Shark Girl by Kelly Bingham
My rating: 1 of 5 stars
Received: Publisher
Publication Date: April 10th, 2007
Publisher: Candlewick Press
Point of View: 1st Person & Feminine
Recommended Age: 12+
Pacing: Slow
Genres & Themes: Young Adult, Bad Book, Fake Poetry
BLURB:
On a sunny day in June, at the beach with her mom and brother, fifteen-year-old Jane Arrowood went for a swim. And then everything — absolutely everything — changed. Now she’s counting down the days until she returns to school with her fake arm, where she knows kids will whisper, “That’s her — that’s Shark Girl,” as she passes. In the meantime there are only questions: Why did this happen? Why her? What about her art? What about her life? In this striking first novel, Kelly Bingham uses poems, letters, telephone conversations, and newspaper clippings to look unflinchingly at what it’s like to lose part of yourself – and to summon the courage it takes to find yourself again.
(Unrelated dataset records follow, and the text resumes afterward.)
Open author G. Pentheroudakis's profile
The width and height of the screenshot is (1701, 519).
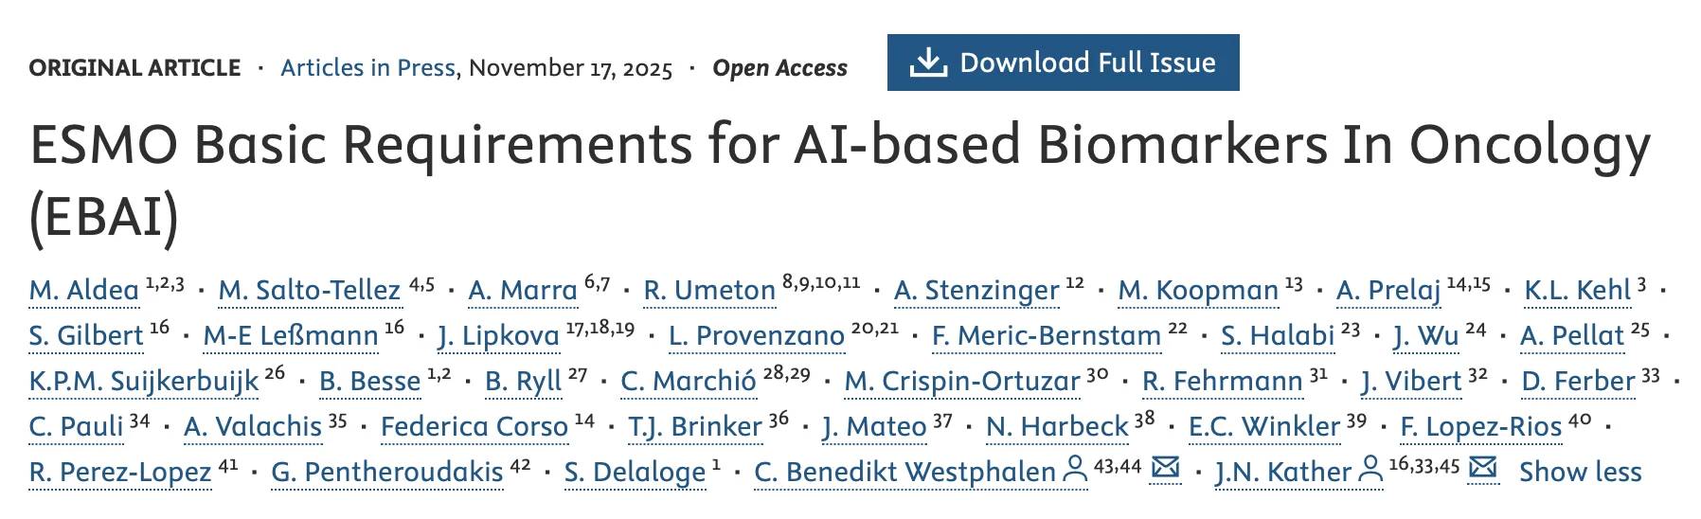[x=387, y=472]
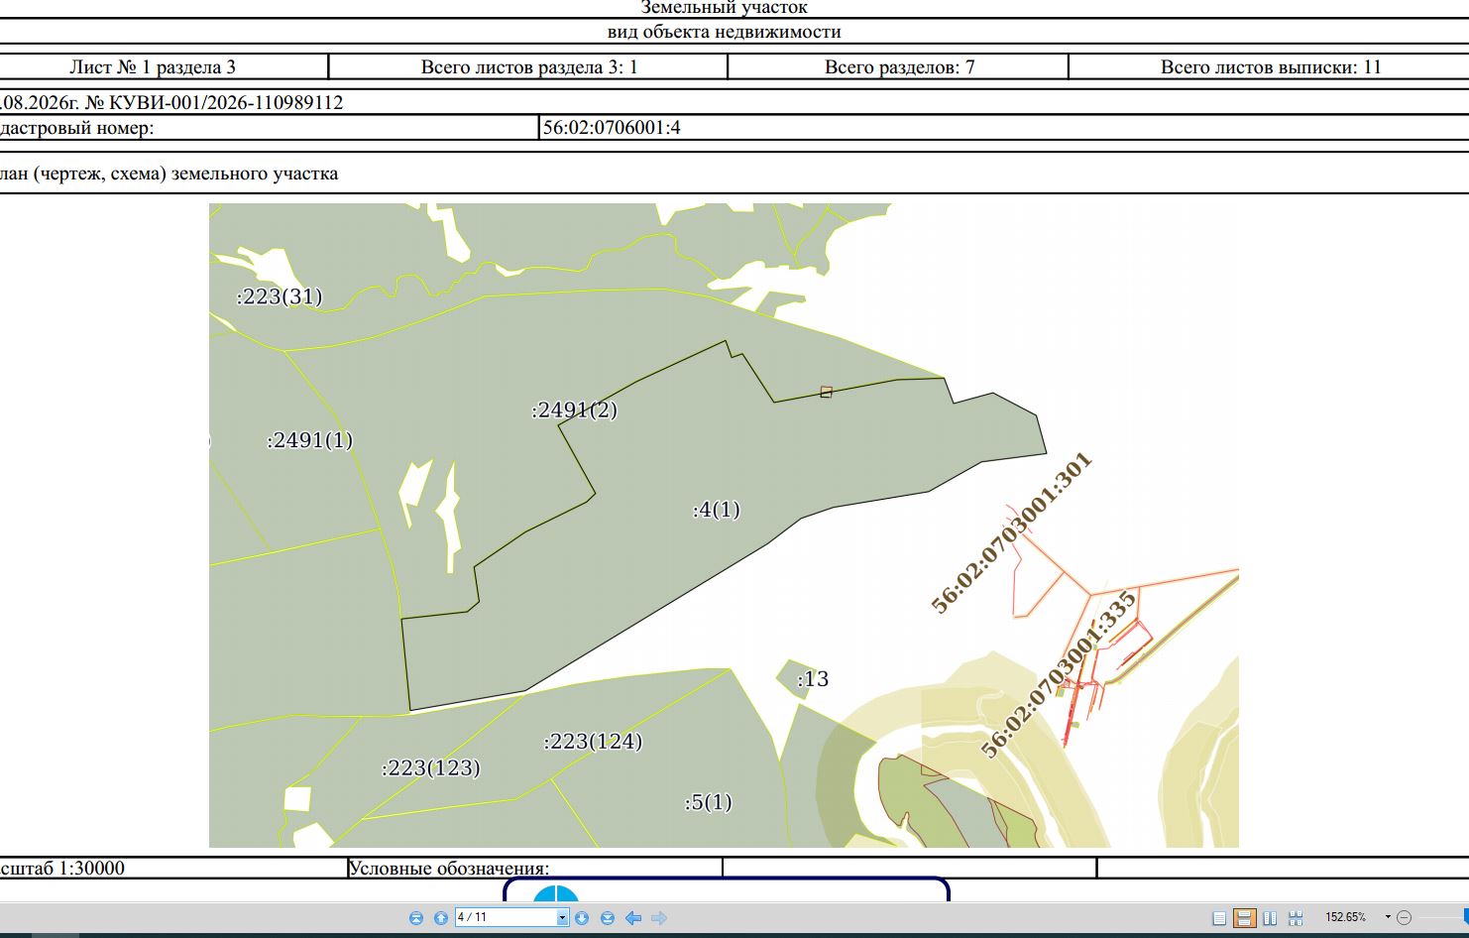Go to the next page
The height and width of the screenshot is (938, 1469).
point(582,918)
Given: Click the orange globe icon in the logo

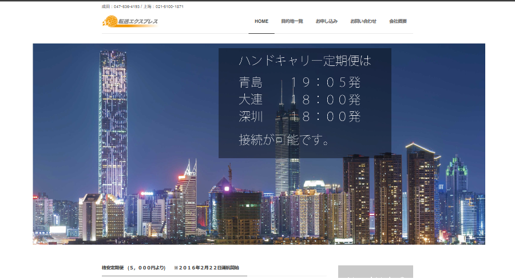Looking at the screenshot, I should pos(108,22).
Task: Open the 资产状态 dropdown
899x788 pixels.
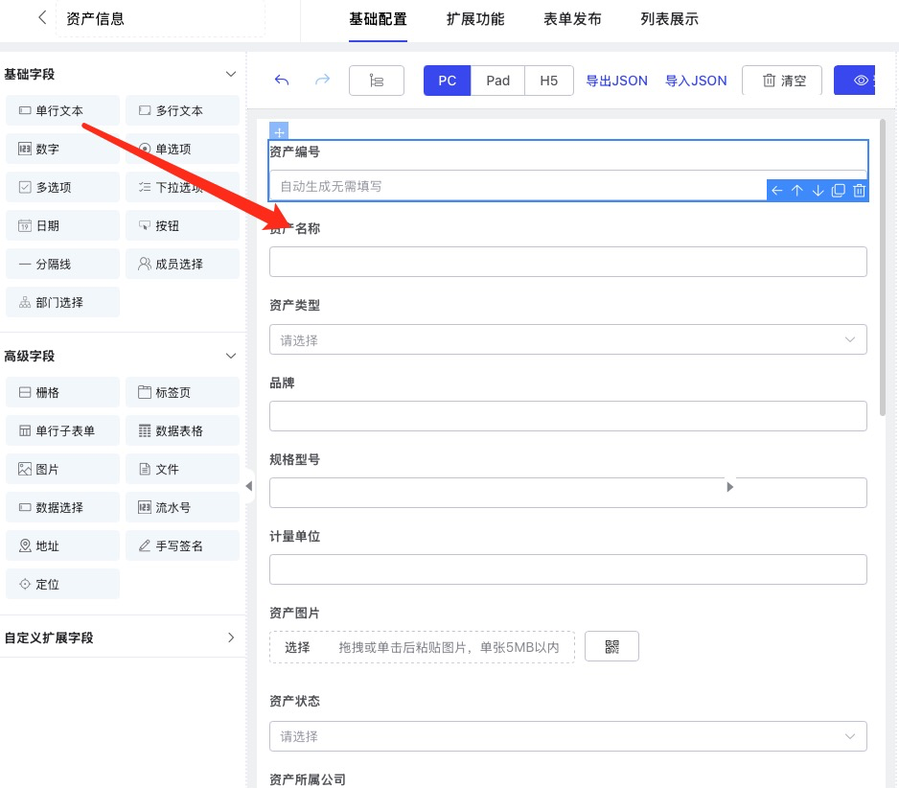Action: 567,736
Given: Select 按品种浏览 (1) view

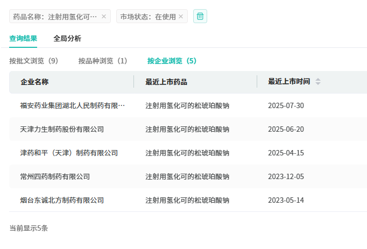Looking at the screenshot, I should 103,61.
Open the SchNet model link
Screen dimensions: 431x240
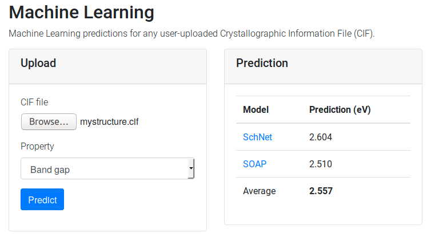point(257,137)
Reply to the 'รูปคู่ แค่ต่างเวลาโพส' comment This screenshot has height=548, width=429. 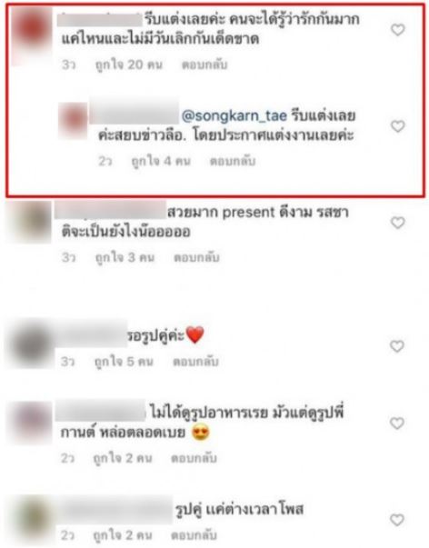click(x=194, y=535)
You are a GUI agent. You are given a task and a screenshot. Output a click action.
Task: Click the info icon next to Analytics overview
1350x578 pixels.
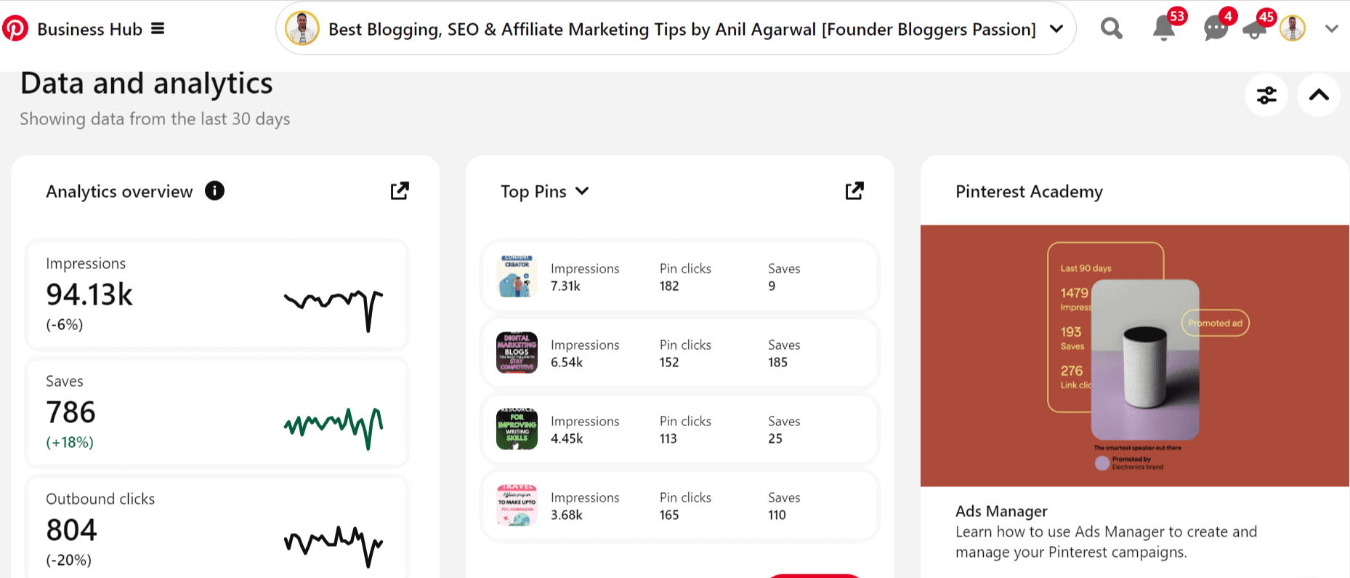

This is the worst book I have read this year. Of course, my opinion is subjective, but God am I disappointed this wasn’t even a little tiny minuscule bit better.
It’s supposed to be poetic, told in verse. But this isn’t what I call poetry and I’m positive real poets, like Walt Whitman, Emily Dickinson and William Shakespeare have been turning in their graves since the publication of this… er, book.
There’s nothing poetic about it,
unless you consider this,
poetry.
But I hope you don’t,
because this is
garbage.
I watched the movie Soul Surfer and adored it—I love survival stories—but this was awfully boring and awfully written. I think if it weren’t told in verse it would have had a chance with me, but it’s not possible now. I can give this ‘‘story’’ as many chances as I can, and yet, I’m still never going to change my mind about it.
And it’s not as if I just really dislike books told in verse, because I read Brown Girl Dreaming not so long ago and found it fantastic. And it’s not as if all of those poems rhymed, so that’s not the problem either.
The problem is this doesn’t feel like a story. It feels as though the author collected short thoughts she wrote as I am writing here and decided at the last minute to go back and skip lines to create some kind of verse style (and I use the word very loosely) but failed miserably at it.
I found no point whatsoever in reading this. I’d rather read something truthfully poetic.